* _SUPPLIED TEXT_:
>>
So what does all this mean? It means that while in reality there is more and more ‑‑ more specifics, there is a certain amount of uncertainty within enterprise organisations, well, can I be sure that when I do something, when I announce something longer than /22 this will be routed? Which leads to certain decisions, which are from my perspective unfortunate for everybody. As we have a tragedy of comments here. There is the overall goal could be have a tidy, clean, Internet routing space, whereas specific organisations looking at this might be tempted, and this is what we actually see, to reserve as much as possible, like going for a /29 instead of 32, which is default policy within RIPE anyway, but the bigger we get, the higher the chance it gets routed. They do so at most RIRs in the world, so I know a number of organisation which have applied for address space at APNIC and ARIN as well, even some at ‑‑ even one at AfriNIC, get whatever you can get, as it increases our chances of being routed which is certainly not in the interests of the community, which leads to the question, what can be done actually? Discuss the problem, which is exactly why I am here. Solve it by policy. This hasn't worked too well in the past, I am not sure if this work here. Solve it commercially like have them who wants to advertise more specific, pay extra fee to the individual carriers or to fund of ‑‑ to be shared amongst everybody. Wait and hope the problem goes away. Apparently this could be done given the trend toward ‑‑ points towards more specifics being seen anyway. Or others like what they did with BCOP and aggregation. Actually, I would like for this talk to take the first route, which is discuss the problem, make everybody aware there is a conflict of interest and an issue that arises from this and I would like to suggest why not try the consensus on /40, which keeps the deaggregation small and still allows organisations to do certain things they are required to do with different data centres and so on. This could be a starting point for a discussion. For the moment, we think if this is not discussed, this conflict of interest and the developments which happen out there, in the end of the day this is bad for IPv6 deployment as a whole.
Thanks for your attention.
Obviously, we have a strict schedule so I am not sure how much we can discuss right now.
<<
* _OBJECTIVE A_: In the routing talk, what prefix length does the speaker propose as a consensus?
* _OBJECTIVE B_: Rewrite the paragraph of the routing talk that begins "So what does all this mean?" as a short bulleted list that keeps its main facts.
* _OBJECTIVE C_: Carry on the routing talk from its final sentence, in the same spoken style.

* _SUPPLIED MATERIAL_:
>>
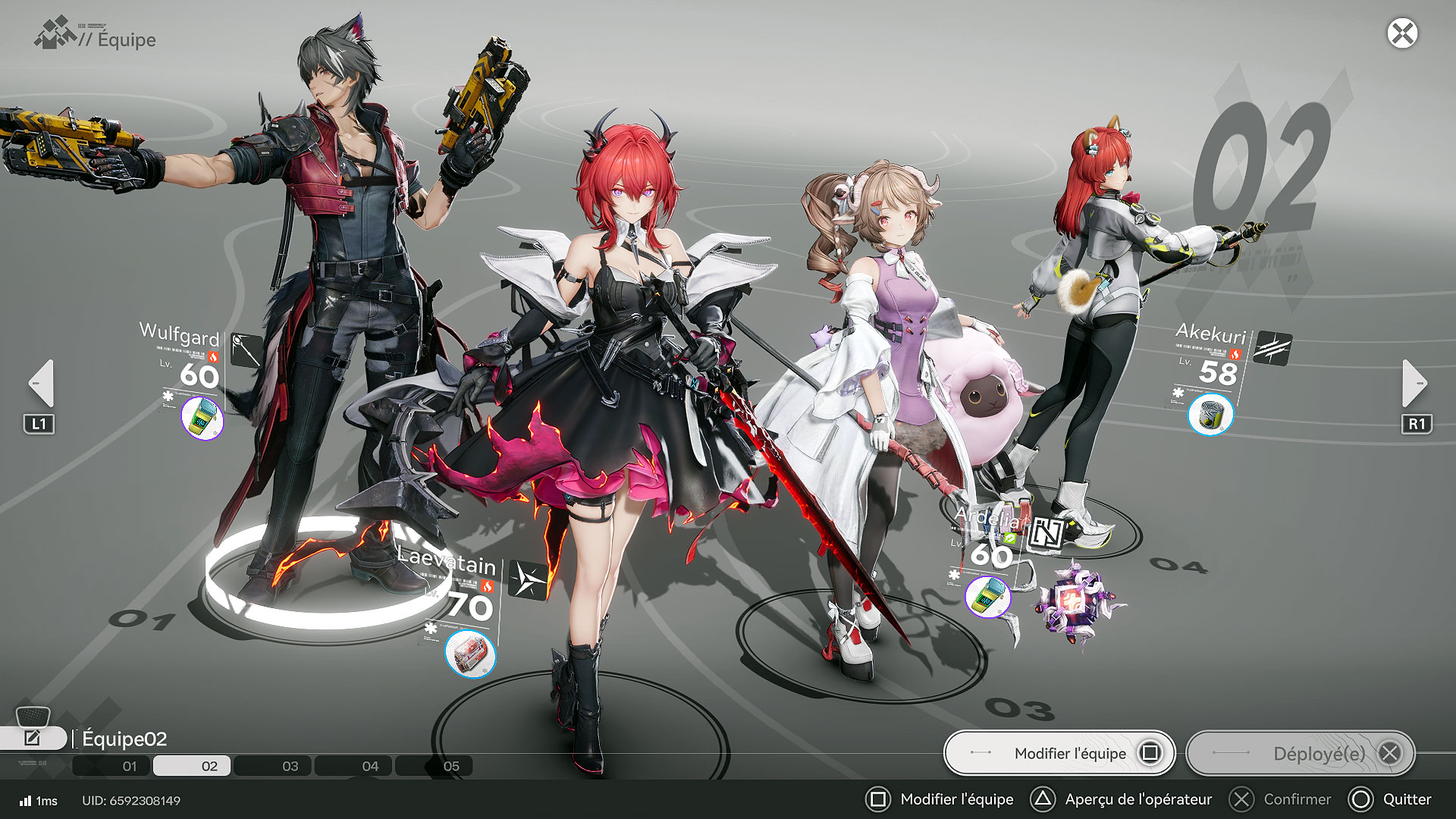Rename the team with the edit icon
The height and width of the screenshot is (819, 1456).
(x=33, y=738)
<<
* _WRITTEN ANSWER A_: /40

* _WRITTEN ANSWER B_:
- Enterprise organizations are uncertain whether their more-specific announcements will be routed.
- As a result, many reserve as much address space as they can, for example a /29 instead of RIPE's default /32. They also apply at several RIRs, including APNIC, ARIN and, in one case, AfriNIC, because larger allocations raise their chances of being routed.
- This works against the community's interest in a tidy, clean Internet routing space.
- Possible responses:
  - discuss the problem
  - solve it by policy, which has not worked well in the past
  - solve it commercially, with a fee for advertising more specifics
  - wait and hope it goes away
  - other approaches, such as what was done with BCOP and aggregation
- The speaker chooses discussion and suggests seeking consensus on /40. This keeps deaggregation small while still letting organizations meet needs such as running different data centers.
- If the conflict of interest is not discussed, the result is bad for IPv6 deployment as a whole.

* _WRITTEN ANSWER C_:
GERT DORING: Author of the quoted filtering recommendation. I am actually not sorry to have done this 12 years ago because it was a good starting point for discussions that needed to happen and I hope that some BCOP group would pick it up and care for it. But anyway. People that follow that document might have noticed it now points to the routing registries and said accepts what is in there and don't do strict length filtering. But that is not the point why I got up. As far as permit eight additional bits for deaggregation, there is a document that the routing Working Group produced a couple of years ago about aggregation and deaggregation recommendations and maybe it's time to rewrite that one because back at that time there was some, I think, I remember some six bits recommendation, which never made it into formal text because the Working Group couldn't agree on what we want and whatnot. Which, back at that time, we were lacking the experience to understand what is good, what is bad. Maybe we still lack that.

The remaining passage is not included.